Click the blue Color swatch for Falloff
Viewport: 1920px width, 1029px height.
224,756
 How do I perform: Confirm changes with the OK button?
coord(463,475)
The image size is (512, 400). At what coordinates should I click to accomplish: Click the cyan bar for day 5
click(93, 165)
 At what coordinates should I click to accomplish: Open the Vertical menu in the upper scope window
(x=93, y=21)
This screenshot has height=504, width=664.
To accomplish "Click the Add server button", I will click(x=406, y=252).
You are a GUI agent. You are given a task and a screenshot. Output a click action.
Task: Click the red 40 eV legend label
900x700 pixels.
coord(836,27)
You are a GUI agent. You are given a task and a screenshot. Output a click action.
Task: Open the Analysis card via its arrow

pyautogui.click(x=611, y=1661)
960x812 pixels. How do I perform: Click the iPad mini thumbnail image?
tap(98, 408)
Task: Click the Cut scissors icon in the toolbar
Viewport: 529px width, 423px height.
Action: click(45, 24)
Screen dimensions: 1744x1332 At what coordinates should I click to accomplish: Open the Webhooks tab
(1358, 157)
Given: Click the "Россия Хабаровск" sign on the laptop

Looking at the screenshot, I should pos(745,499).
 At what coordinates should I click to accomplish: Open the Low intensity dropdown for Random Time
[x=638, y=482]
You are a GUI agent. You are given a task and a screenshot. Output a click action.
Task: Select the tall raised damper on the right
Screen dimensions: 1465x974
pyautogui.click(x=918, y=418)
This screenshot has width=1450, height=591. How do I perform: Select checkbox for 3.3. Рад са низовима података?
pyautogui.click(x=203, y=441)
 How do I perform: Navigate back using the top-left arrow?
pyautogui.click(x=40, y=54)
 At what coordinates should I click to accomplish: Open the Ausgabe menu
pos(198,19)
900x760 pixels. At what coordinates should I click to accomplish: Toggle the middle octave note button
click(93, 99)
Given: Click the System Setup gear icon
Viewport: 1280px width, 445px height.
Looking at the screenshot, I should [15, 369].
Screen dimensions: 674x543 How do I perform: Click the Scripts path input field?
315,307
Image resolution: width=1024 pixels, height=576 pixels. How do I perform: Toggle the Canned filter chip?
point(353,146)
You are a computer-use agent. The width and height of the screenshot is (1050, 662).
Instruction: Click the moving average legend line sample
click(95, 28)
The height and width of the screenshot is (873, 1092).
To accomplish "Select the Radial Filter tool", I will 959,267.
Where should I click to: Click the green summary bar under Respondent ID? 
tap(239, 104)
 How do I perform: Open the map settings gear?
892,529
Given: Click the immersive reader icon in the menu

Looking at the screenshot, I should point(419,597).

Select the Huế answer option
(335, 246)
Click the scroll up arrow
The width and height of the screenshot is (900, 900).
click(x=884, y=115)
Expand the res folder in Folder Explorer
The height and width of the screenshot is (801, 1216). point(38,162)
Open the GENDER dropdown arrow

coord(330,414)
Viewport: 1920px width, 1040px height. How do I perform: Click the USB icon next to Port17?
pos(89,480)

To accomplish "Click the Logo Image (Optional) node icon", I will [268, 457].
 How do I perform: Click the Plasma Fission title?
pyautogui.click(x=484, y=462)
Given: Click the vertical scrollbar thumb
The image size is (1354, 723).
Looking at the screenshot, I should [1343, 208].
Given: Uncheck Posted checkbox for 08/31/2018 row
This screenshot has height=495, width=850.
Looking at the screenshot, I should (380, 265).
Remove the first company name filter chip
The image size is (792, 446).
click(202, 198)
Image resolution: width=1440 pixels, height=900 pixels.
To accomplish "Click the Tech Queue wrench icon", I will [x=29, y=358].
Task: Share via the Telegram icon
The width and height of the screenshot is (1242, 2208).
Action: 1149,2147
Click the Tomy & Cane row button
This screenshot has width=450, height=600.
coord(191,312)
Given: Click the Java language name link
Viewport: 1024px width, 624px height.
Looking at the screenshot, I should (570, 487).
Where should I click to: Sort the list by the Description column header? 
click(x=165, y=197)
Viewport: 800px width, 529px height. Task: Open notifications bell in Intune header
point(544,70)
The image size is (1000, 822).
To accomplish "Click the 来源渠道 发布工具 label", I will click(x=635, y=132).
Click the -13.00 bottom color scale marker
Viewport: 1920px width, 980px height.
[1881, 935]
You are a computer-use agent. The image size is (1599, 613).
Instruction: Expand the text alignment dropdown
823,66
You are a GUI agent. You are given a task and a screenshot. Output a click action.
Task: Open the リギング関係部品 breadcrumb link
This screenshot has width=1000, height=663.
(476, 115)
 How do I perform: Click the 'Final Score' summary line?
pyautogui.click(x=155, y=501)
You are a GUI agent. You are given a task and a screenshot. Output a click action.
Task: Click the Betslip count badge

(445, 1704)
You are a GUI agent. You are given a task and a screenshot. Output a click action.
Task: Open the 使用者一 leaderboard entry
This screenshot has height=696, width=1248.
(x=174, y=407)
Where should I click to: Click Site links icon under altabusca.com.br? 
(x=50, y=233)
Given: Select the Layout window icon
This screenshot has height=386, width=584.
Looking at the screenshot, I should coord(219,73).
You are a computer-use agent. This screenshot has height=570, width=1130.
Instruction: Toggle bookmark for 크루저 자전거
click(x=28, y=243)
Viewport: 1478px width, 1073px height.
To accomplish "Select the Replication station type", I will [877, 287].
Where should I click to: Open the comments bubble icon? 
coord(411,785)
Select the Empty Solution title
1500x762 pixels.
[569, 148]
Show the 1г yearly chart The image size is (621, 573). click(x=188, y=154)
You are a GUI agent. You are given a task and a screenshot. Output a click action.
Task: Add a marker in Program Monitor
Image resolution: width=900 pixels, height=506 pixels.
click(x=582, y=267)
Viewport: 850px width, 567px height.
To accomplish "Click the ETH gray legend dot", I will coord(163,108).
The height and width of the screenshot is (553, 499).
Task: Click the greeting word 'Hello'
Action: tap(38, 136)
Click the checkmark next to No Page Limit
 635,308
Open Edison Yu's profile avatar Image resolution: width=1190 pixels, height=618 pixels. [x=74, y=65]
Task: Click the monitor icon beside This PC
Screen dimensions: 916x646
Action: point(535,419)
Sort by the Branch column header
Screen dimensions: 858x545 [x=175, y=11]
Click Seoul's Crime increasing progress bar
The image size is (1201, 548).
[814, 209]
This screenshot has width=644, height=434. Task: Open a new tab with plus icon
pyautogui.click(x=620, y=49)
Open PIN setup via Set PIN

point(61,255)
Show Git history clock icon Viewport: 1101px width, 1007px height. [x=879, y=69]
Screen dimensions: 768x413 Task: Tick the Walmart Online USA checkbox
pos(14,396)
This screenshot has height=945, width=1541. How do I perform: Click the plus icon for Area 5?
:::
> [About this exercise]
Would you repeat each of the records above exactly?

> [Result for this task]
Click the blue Color swatch for Falloff
Viewport: 1920px width, 1029px height.
224,756
 How do I perform: Confirm changes with the OK button?
coord(463,475)
The image size is (512, 400). At what coordinates should I click to accomplish: Click the cyan bar for day 5
click(93, 165)
 At what coordinates should I click to accomplish: Open the Vertical menu in the upper scope window
(x=93, y=21)
This screenshot has height=504, width=664.
To accomplish "Click the Add server button", I will click(x=406, y=252).
You are a GUI agent. You are given a task and a screenshot. Output a click action.
Task: Click the red 40 eV legend label
900x700 pixels.
coord(836,27)
You are a GUI agent. You are given a task and a screenshot. Output a click action.
Task: Open the Analysis card via its arrow

pyautogui.click(x=611, y=1661)
960x812 pixels. How do I perform: Click the iPad mini thumbnail image?
tap(98, 408)
Task: Click the Cut scissors icon in the toolbar
Viewport: 529px width, 423px height.
Action: click(45, 24)
Screen dimensions: 1744x1332 At what coordinates should I click to accomplish: Open the Webhooks tab
(1358, 157)
Given: Click the "Россия Хабаровск" sign on the laptop

Looking at the screenshot, I should pos(745,499).
 At what coordinates should I click to accomplish: Open the Low intensity dropdown for Random Time
[x=638, y=482]
You are a GUI agent. You are given a task and a screenshot. Output a click action.
Task: Select the tall raised damper on the right
Screen dimensions: 1465x974
pyautogui.click(x=918, y=418)
This screenshot has width=1450, height=591. How do I perform: Select checkbox for 3.3. Рад са низовима података?
pyautogui.click(x=203, y=441)
 How do I perform: Navigate back using the top-left arrow?
pyautogui.click(x=40, y=54)
 At what coordinates should I click to accomplish: Open the Ausgabe menu
pos(198,19)
900x760 pixels. At what coordinates should I click to accomplish: Toggle the middle octave note button
click(93, 99)
Given: Click the System Setup gear icon
Viewport: 1280px width, 445px height.
Looking at the screenshot, I should [15, 369].
Screen dimensions: 674x543 How do I perform: Click the Scripts path input field?
315,307
Image resolution: width=1024 pixels, height=576 pixels. How do I perform: Toggle the Canned filter chip?
point(353,146)
You are a computer-use agent. The width and height of the screenshot is (1050, 662).
Instruction: Click the moving average legend line sample
click(95, 28)
The height and width of the screenshot is (873, 1092).
To accomplish "Select the Radial Filter tool", I will 959,267.
Where should I click to: Click the green summary bar under Respondent ID? 
tap(239, 104)
 How do I perform: Open the map settings gear?
892,529
Given: Click the immersive reader icon in the menu

Looking at the screenshot, I should point(419,597).

Select the Huế answer option
(335, 246)
Click the scroll up arrow
The width and height of the screenshot is (900, 900).
click(x=884, y=115)
Expand the res folder in Folder Explorer
The height and width of the screenshot is (801, 1216). point(38,162)
Open the GENDER dropdown arrow

coord(330,414)
Viewport: 1920px width, 1040px height. How do I perform: Click the USB icon next to Port17?
pos(89,480)

To accomplish "Click the Logo Image (Optional) node icon", I will [268, 457].
 How do I perform: Click the Plasma Fission title?
pyautogui.click(x=484, y=462)
Given: Click the vertical scrollbar thumb
The image size is (1354, 723).
Looking at the screenshot, I should [1343, 208].
Given: Uncheck Posted checkbox for 08/31/2018 row
This screenshot has height=495, width=850.
Looking at the screenshot, I should (380, 265).
Remove the first company name filter chip
The image size is (792, 446).
click(202, 198)
Image resolution: width=1440 pixels, height=900 pixels.
To accomplish "Click the Tech Queue wrench icon", I will [x=29, y=358].
Task: Share via the Telegram icon
The width and height of the screenshot is (1242, 2208).
Action: 1149,2147
Click the Tomy & Cane row button
This screenshot has width=450, height=600.
coord(191,312)
Given: Click the Java language name link
Viewport: 1024px width, 624px height.
Looking at the screenshot, I should (570, 487).
Where should I click to: Sort the list by the Description column header? 
click(x=165, y=197)
Viewport: 800px width, 529px height. Task: Open notifications bell in Intune header
point(544,70)
The image size is (1000, 822).
To accomplish "Click the 来源渠道 发布工具 label", I will click(x=635, y=132).
Click the -13.00 bottom color scale marker
Viewport: 1920px width, 980px height.
[1881, 935]
You are a computer-use agent. The image size is (1599, 613).
Instruction: Expand the text alignment dropdown
823,66
You are a GUI agent. You are given a task and a screenshot. Output a click action.
Task: Open the リギング関係部品 breadcrumb link
This screenshot has width=1000, height=663.
(476, 115)
 How do I perform: Click the 'Final Score' summary line?
pyautogui.click(x=155, y=501)
You are a GUI agent. You are given a task and a screenshot. Output a click action.
Task: Click the Betslip count badge

(445, 1704)
You are a GUI agent. You are given a task and a screenshot. Output a click action.
Task: Open the 使用者一 leaderboard entry
This screenshot has height=696, width=1248.
(x=174, y=407)
Where should I click to: Click Site links icon under altabusca.com.br? 
(x=50, y=233)
Given: Select the Layout window icon
This screenshot has height=386, width=584.
Looking at the screenshot, I should coord(219,73).
You are a computer-use agent. This screenshot has height=570, width=1130.
Instruction: Toggle bookmark for 크루저 자전거
click(x=28, y=243)
Viewport: 1478px width, 1073px height.
To accomplish "Select the Replication station type", I will [877, 287].
Where should I click to: Open the comments bubble icon? 
coord(411,785)
Select the Empty Solution title
1500x762 pixels.
[569, 148]
Show the 1г yearly chart The image size is (621, 573). click(x=188, y=154)
You are a GUI agent. You are given a task and a screenshot. Output a click action.
Task: Add a marker in Program Monitor
Image resolution: width=900 pixels, height=506 pixels.
click(x=582, y=267)
Viewport: 850px width, 567px height.
To accomplish "Click the ETH gray legend dot", I will coord(163,108).
The height and width of the screenshot is (553, 499).
Task: Click the greeting word 'Hello'
Action: tap(38, 136)
Click the checkmark next to No Page Limit
 635,308
Open Edison Yu's profile avatar Image resolution: width=1190 pixels, height=618 pixels. [x=74, y=65]
Task: Click the monitor icon beside This PC
Screen dimensions: 916x646
Action: point(535,419)
Sort by the Branch column header
Screen dimensions: 858x545 [x=175, y=11]
Click Seoul's Crime increasing progress bar
The image size is (1201, 548).
[814, 209]
This screenshot has width=644, height=434. Task: Open a new tab with plus icon
pyautogui.click(x=620, y=49)
Open PIN setup via Set PIN

point(61,255)
Show Git history clock icon Viewport: 1101px width, 1007px height. [x=879, y=69]
Screen dimensions: 768x413 Task: Tick the Walmart Online USA checkbox
pos(14,396)
This screenshot has height=945, width=1541. How do I perform: Click the plus icon for Area 5?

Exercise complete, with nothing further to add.